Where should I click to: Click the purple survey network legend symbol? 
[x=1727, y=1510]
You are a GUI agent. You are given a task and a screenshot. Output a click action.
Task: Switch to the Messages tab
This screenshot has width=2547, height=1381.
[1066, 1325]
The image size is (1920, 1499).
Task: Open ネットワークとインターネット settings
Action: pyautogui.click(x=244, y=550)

————————

HOW TO COMPLETE THIS TASK:
What do the lines from the one with "Task: Switch to the Messages tab" through the last line of the entries say? Print them word for word, both ends included, and nothing else.

TASK ANSWER:
Task: Switch to the Messages tab
This screenshot has width=2547, height=1381.
[1066, 1325]
The image size is (1920, 1499).
Task: Open ネットワークとインターネット settings
Action: pyautogui.click(x=244, y=550)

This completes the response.